The second is that, while one of the main purposes of free speech is to foster creativity and protect unpopular opinions from the “tyranny of the majority”, too much free speech and not enough privacy are likely to have the reverse effect. If every action of a citizen is subject to public scrutiny, the citizen is far more likely to succumb to the norms of the majority. Free-thinking individuals would be suppressed, and social progress would evaporate. It would be just like an Ayn Rand book, but with believable characters. Furthermore, the line between conduct that is inherently wrong and conduct that is merely deemed wrong by contemporary society is always somewhat blurred. In any case, whether misdemeanours should be dealt with solely by an appropriate legal penalty, or with an added degree of public shame and opprobrium, is likely to vary on a case-by-case basis.

“Public figures”
The New Zealand Bill of Rights Act does not affirm a right to privacy. However, privacy is protected in law by the torts of defamation and wrongful publication (also known as invasion of privacy), and by the granting of name suppression and gag orders (a form of injunction).

Usually, a court will turn to prior restraint in the form of name suppression or gag orders only if the information in question is likely to be widely circulated.

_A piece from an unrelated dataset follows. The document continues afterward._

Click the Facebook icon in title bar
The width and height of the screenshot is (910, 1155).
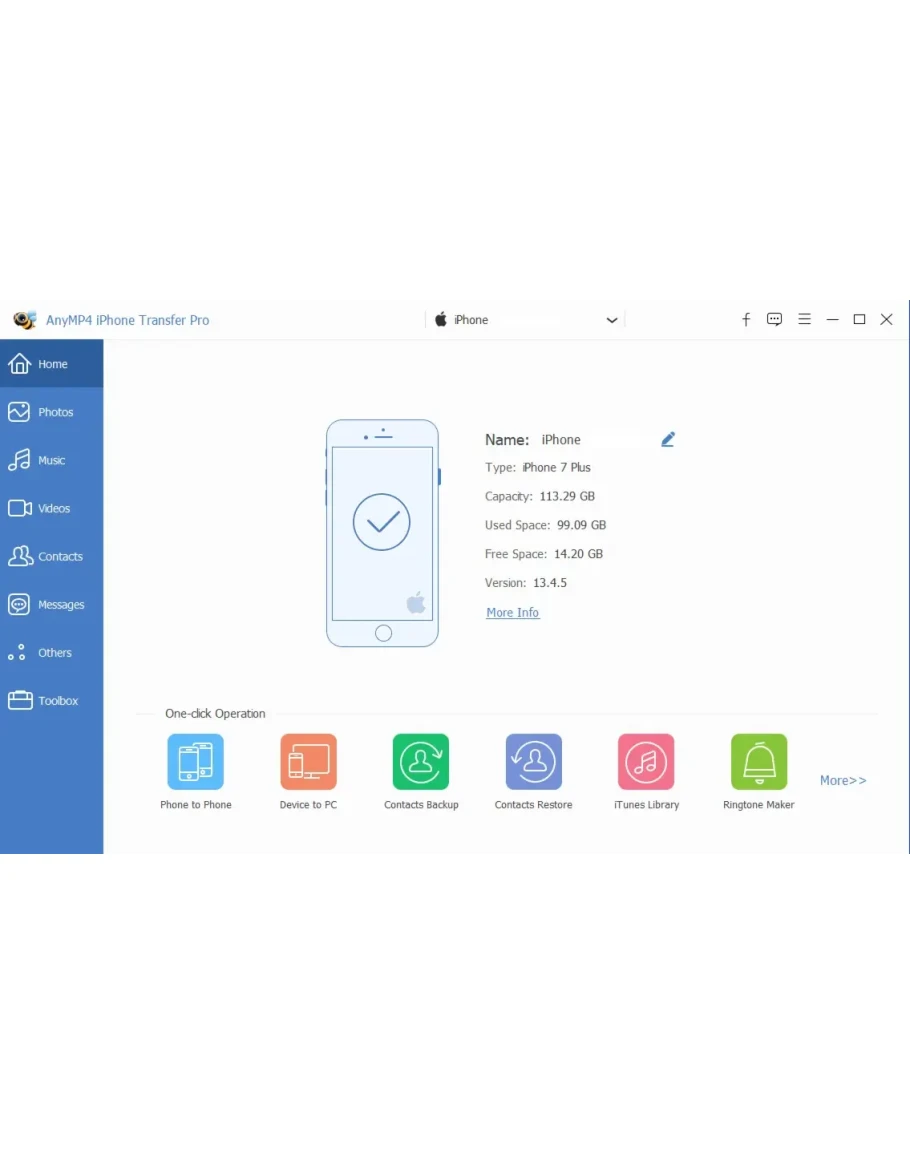pyautogui.click(x=746, y=320)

Accordingly, the most common recipients of these legal remedies are public figures, such as politicians and celebrities. Given the huge demand for information about their private lives, such figures require additional legal protection to protect their privacy. However, the practice of protecting information about public figures is widely controversial. Opponents argue that, by and large, public figures choose to seek a public profile, whether by running for office or otherwise courting fame in the media. Once they achieve this profile they must therefore accept that their actions will be subject to public scrutiny.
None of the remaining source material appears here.